Renfield’s Ingenious Premise About Standing Up to a Vampire Boss Bleeds Out

In Renfield, Nicholas Hoult is a delight as Dracula’s much-abused personal assistant. But even Nicolas Cage as the Count himself can’t keep the movie on track.

Nicholas Hoult and Nicolas Cage star in Renfield. (Universal Pictures)


Renfield, a comedic spin-off of sorts of Bram Stoker’s Dracula, focuses not on the count himself but his frazzled, long-suffering servant played by Nicholas Hoult (The Great, The Favourite). Here, Hoult’s lowly Renfield has finally had enough of his toxic work under his boss Dracula (Nicolas Cage) and has even started attending group therapy sessions to deal with his codependency issues.

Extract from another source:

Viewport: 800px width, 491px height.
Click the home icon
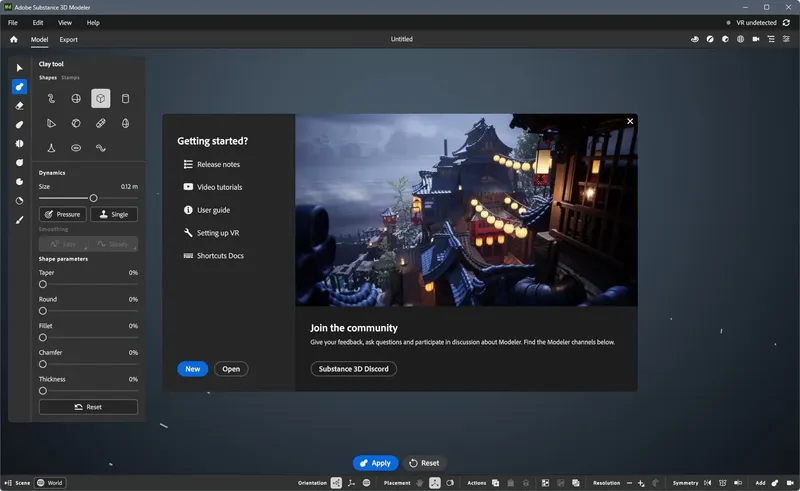click(14, 39)
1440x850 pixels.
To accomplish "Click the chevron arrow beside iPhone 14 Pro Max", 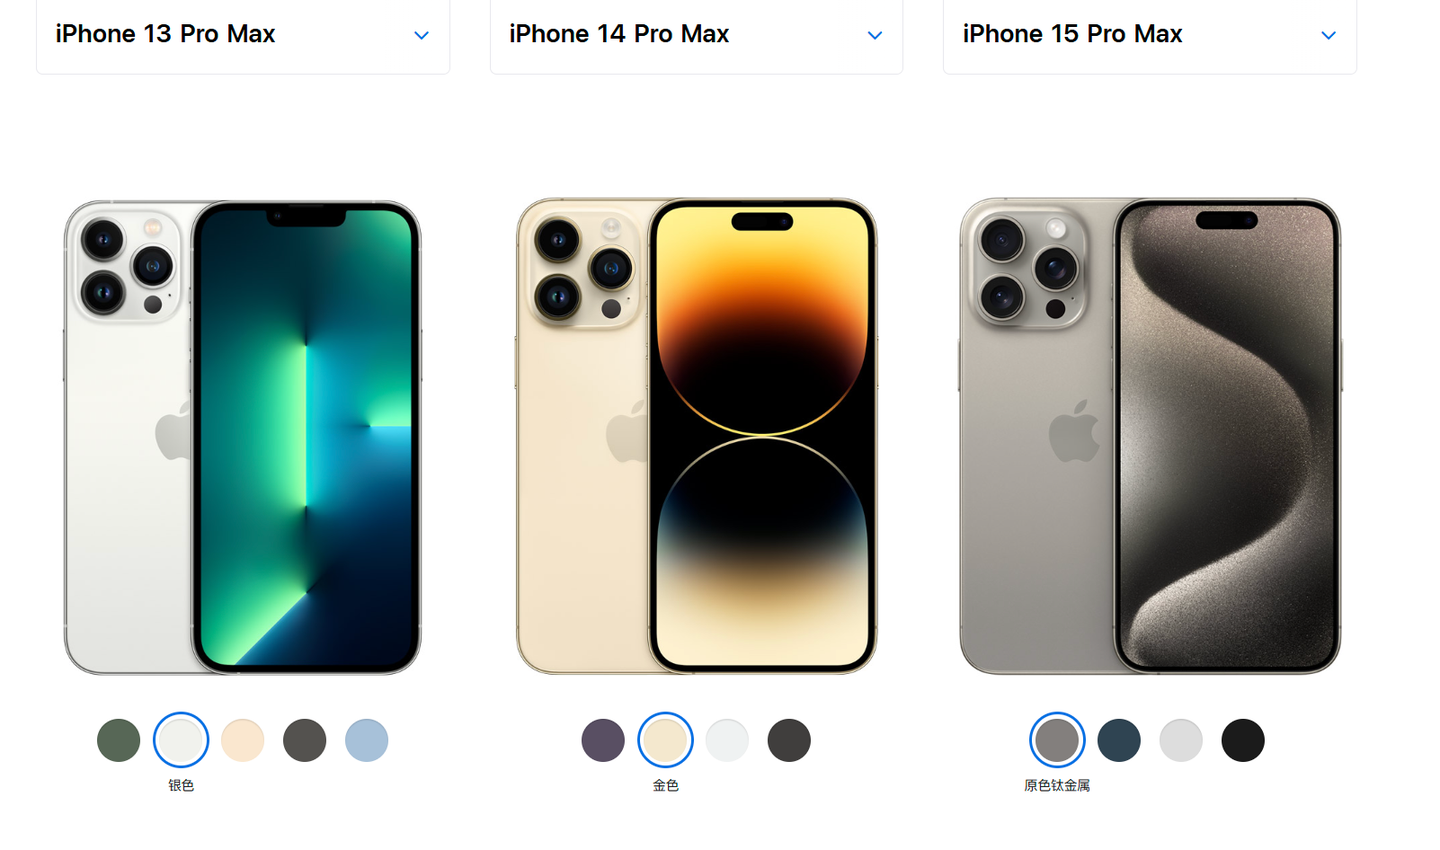I will click(875, 35).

Applying wimpy therapy jargon to the satanic blood-feasting dominance of the world’s most ruthless vampire generates a number of very funny scenes, and both lead actors bring their all to their roles.

It’s no surprise that Cage, reveling in the bleeding edge of performance style that goes way back to his early roles in films like Birdy (1984), Peggy Sue Got Married (1986), Moonstruck (1987), and Vampire’s Kiss (1989), makes an enthusiastically campy meal of playing the Dark One. Decked out in his cape, top hat, cane, and ornate jewelry, he swanks into rooms full of dull, scared, dressed-down contemporary Americans and stuns them all with his aristocratic grandiosity and mesmerizing way of chewing on full sentences as he speaks them. That’s before his eyes turn red and he bares his fangs and goes “full Cage” on the gonzo line, “L-l-l-let’s eat!

Cage has also made it clear he’s got a big thirst to play the role again, so this movie counts as something of an audition for future work.